_Work task_
Look through the entries below and count the lines with the word "agent" in them; give only the number.
────────────────
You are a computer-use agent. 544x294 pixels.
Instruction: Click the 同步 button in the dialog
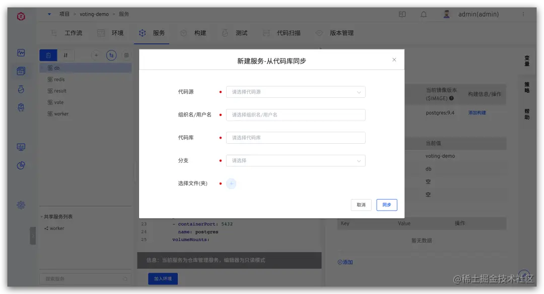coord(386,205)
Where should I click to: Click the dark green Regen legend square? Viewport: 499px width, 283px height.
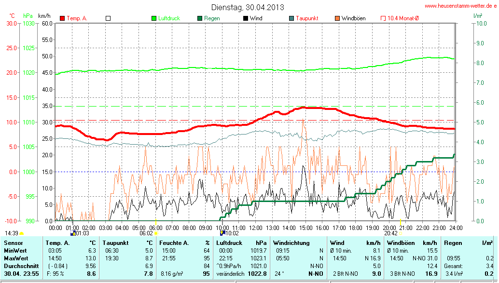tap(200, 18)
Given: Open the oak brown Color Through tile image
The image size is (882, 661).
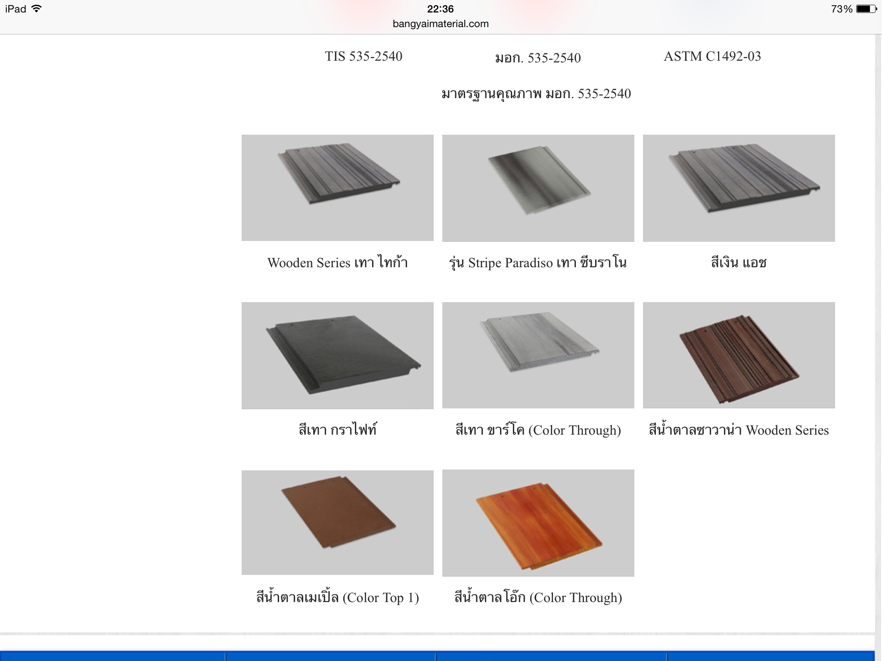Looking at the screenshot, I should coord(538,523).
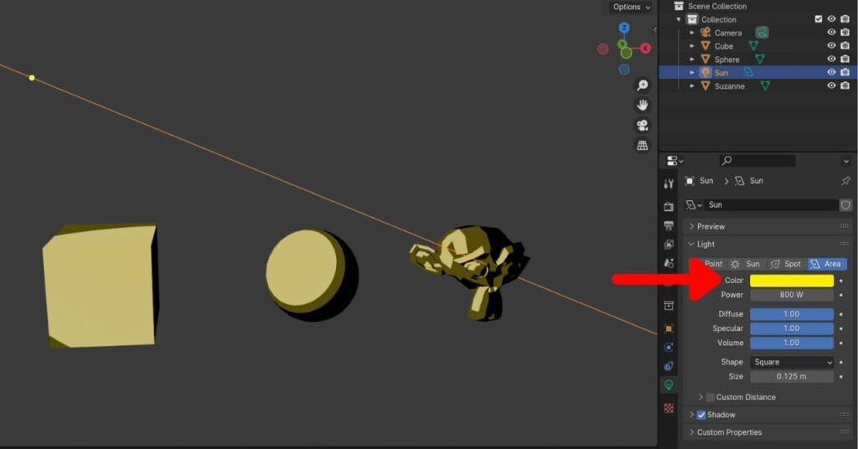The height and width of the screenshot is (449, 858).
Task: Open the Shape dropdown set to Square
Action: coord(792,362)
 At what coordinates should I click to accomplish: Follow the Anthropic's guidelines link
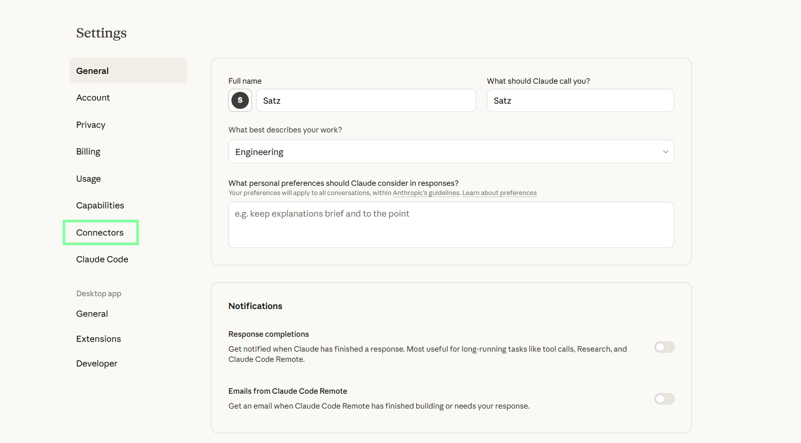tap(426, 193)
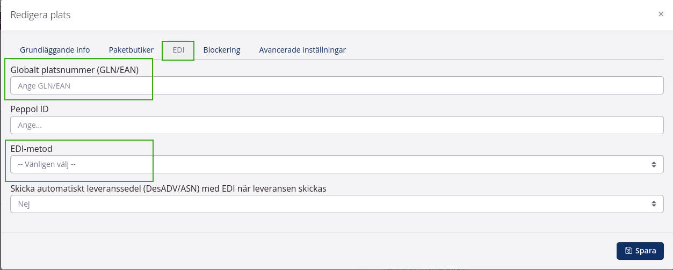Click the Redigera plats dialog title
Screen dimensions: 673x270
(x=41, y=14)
────────────────
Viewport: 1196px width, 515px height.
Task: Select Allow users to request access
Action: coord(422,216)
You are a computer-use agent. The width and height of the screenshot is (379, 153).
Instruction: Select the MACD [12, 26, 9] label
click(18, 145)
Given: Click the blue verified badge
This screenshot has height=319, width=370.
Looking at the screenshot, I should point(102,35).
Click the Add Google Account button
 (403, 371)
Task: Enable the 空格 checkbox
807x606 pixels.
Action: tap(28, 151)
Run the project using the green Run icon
────────────────
_Completed task_
2